Third, let’s define “fit.” Fit occurs when enough of your customers agree to pay your price to use your product for your addressable market. In the Lean Startup, fit must be measured. Unsurprisingly, there’s a great web 2.0 application to measure product/market fit for web 2.0 products – survey.io. Check it out. Medical device companies need to measure fit essentially the same way. You need to get out and sell “the product” to some early adopters. (If you can’t sell to them, you won’t sell to anyone.) As you close (or don’t close) hypothetical sales, you’ll be collecting the data you need. Web 2.0 thought leader Sean Ellis states that “achieving product/market fit requires at least 40% of users saying they would be ‘very disappointed’ without your product.” For medical device companies, it’s a little more complicated. Not only do you need at least 40% of the users to state that they will definitely adopt your device when it is available, you want them to state that they will use it on at least 75% of the addressable patient market. In other words, if you assumed that your addressable market included all patients with congestive heart failure (CHF), but your physician customers stated that the product was only useful in the subset of patients in NYHA Class IV, you’ve got a problem. Further, the lean medical device startup must confirm that the provider (e.g hospital, surgery center) will purchase the device, and that the payor will pay. If your physician customer says “If I could, I would use your device in every laparoscopic surgery, but the hospital will never buy it,” you’d better find out why. Given the tremendous pressure on healthcare costs, hospitals balk at buying anything new. Don’t assume that if physicians want the product, that hospitals will buy it for them.
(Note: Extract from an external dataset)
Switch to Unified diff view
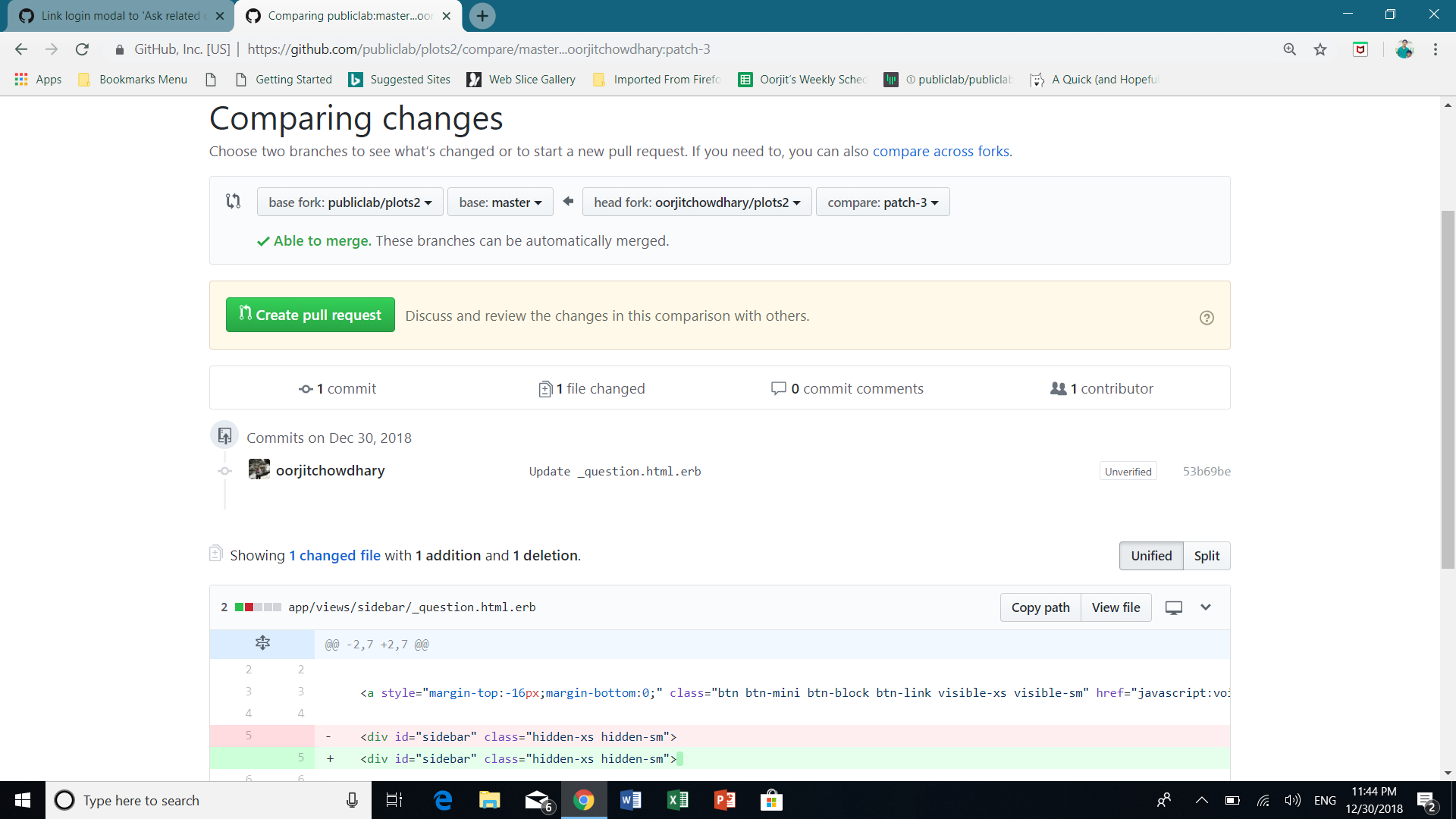This screenshot has height=819, width=1456. coord(1150,556)
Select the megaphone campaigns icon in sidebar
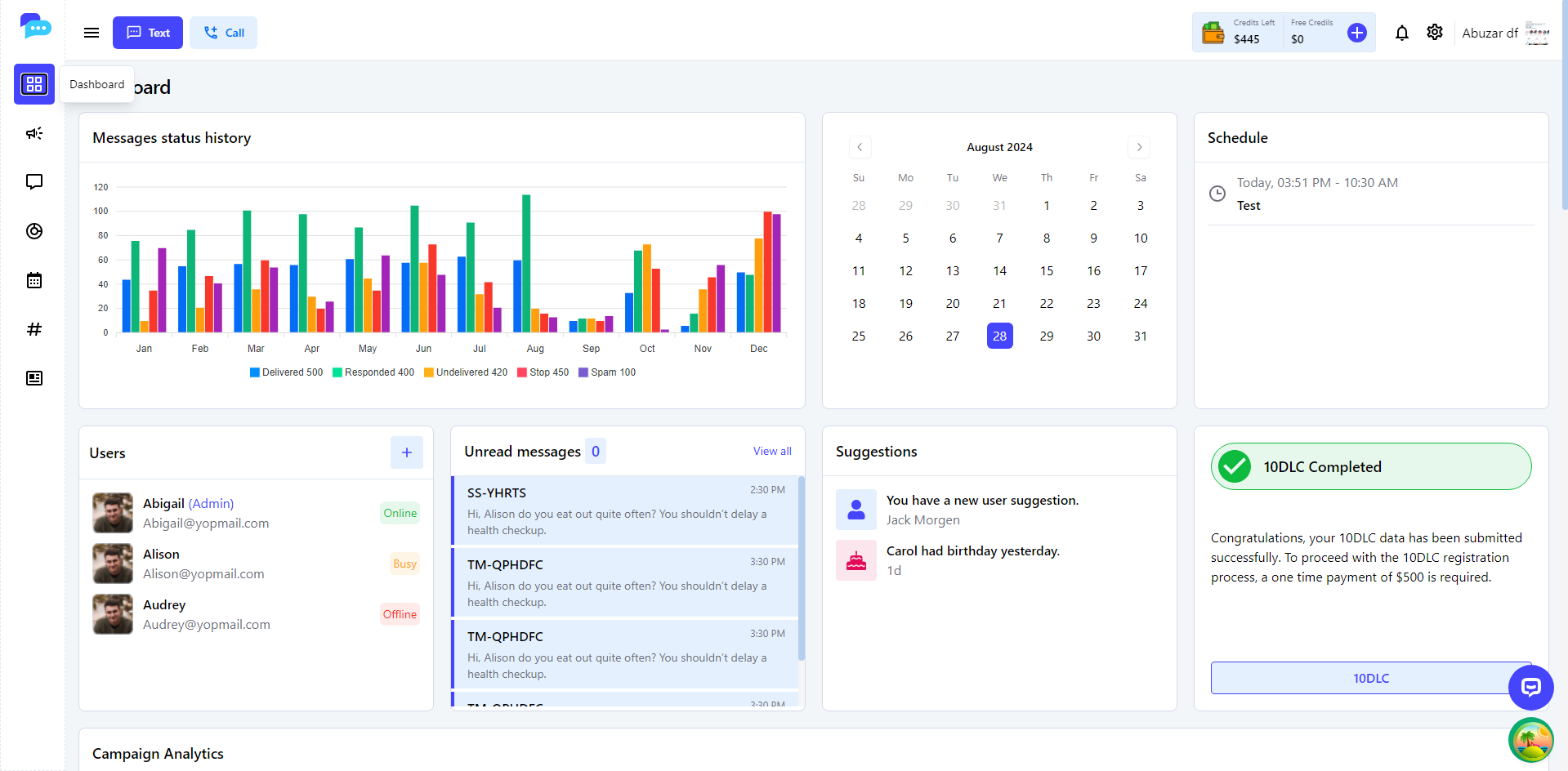Screen dimensions: 1568x771 point(34,133)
Value creation really begins when a lean medical device startup achieves product/market fit. Product/market fit must be measured. We can learn a lot from web 2.0 Lean Startups about the process of getting to product/market fit. I’ll discuss that process, as it applies to medical device companies, in an upcoming post.
Related Articles
- There Are Two Venture Capital Industries (avc.com)
- Two Venture Capital Industries – But One Lean Start-Up (bostonvcblog.typepad.com)
- The Pmarca Guide to Startups, part 4: The only thing that matters (web.archive.org)
Jay,
Your columns are great. I hope you are planning to use them as the basis for a book.
Jim
Jay,
I agree with Jim. I was thinking about a book as I read your blog today. One might want to read your book on an “e reader” in order to take advantage of the helpful links.